What makes this Cast Iron Steak Salad so special? Two things: Succulent, tender seared steak, adorned with a medley of aromatic herbs and spices from Casa M’s signature blend – Cattle Drive Beef Seasoning, resting atop a bed of vibrant mixed greens and vegetables and our signature Cilantro Parmesan Dressing which finishes this salad off and takes it to the next level.
This Cast Iron Steak Salad recipe created especially for Casa M Spice Co®
Why use Casa M Cattle Drive Seasoning?
Enhanced Flavor: Casa M Cattle Drive seasoning is specifically crafted to elevate the flavor profile of your steak. The blend of herbs, spices, and seasonings in Casa M Cattle Drive adds a delicious and robust taste that complements the natural flavors of the steak, resulting in a mouthwatering culinary experience.
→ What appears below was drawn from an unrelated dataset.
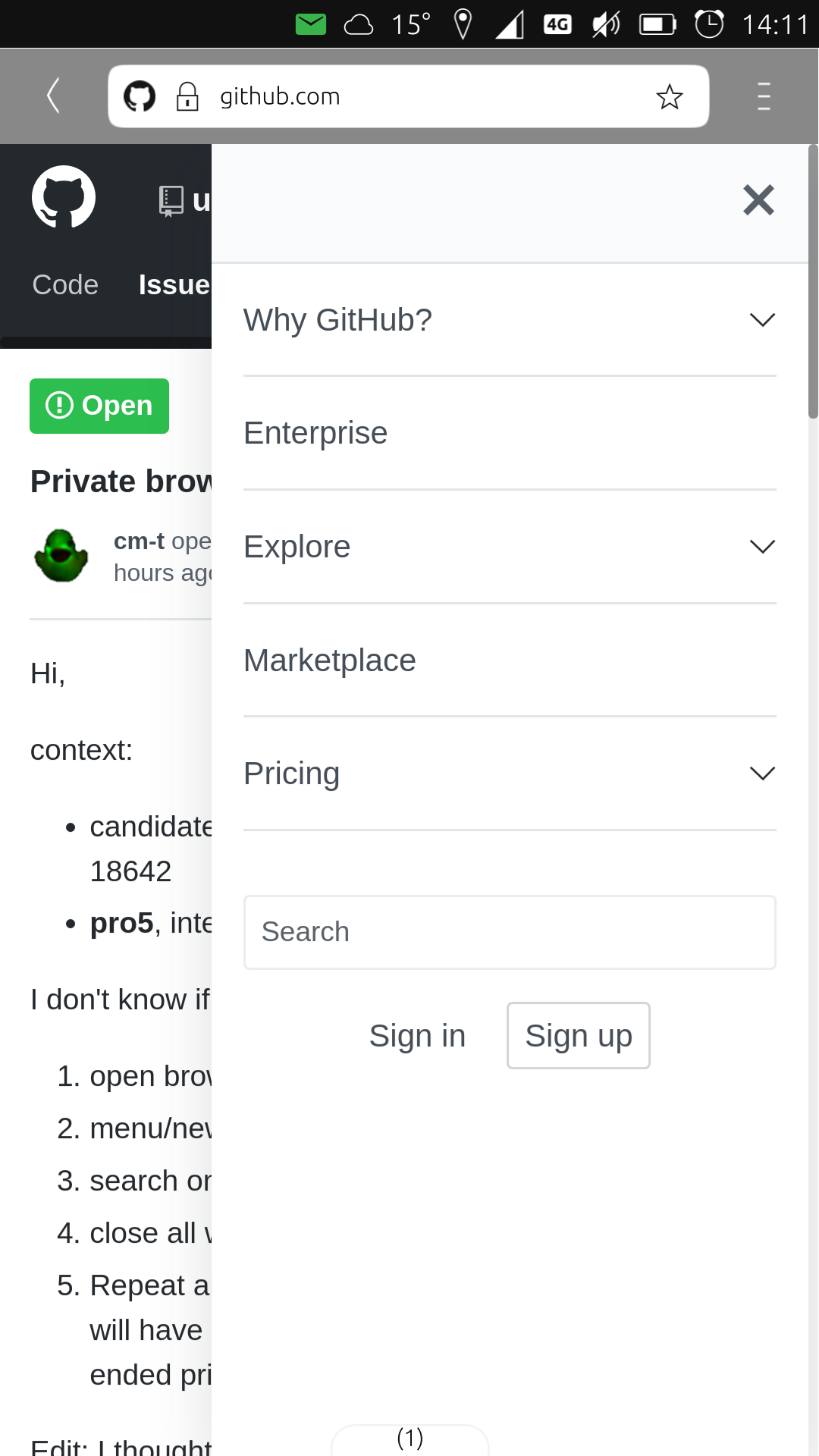Screen dimensions: 819x1456
Task: Tap the back arrow icon
Action: (52, 96)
Versatility: Casa M Cattle Drive seasoning is not limited to just steak. While it works wonders on steak, it can also be used on other meats like chicken, pork, or even grilled vegetables. This versatility allows you to explore a range of dishes and experiment with different flavors, making it a valuable addition to your spice collection.
Authentic Western Flair: If you appreciate the authentic flavors of the American West, born in Texas, Casa M Cattle Drive seasoning captures the essence of the frontier with its carefully selected ingredients. It infuses your steak with a distinctive Western flair.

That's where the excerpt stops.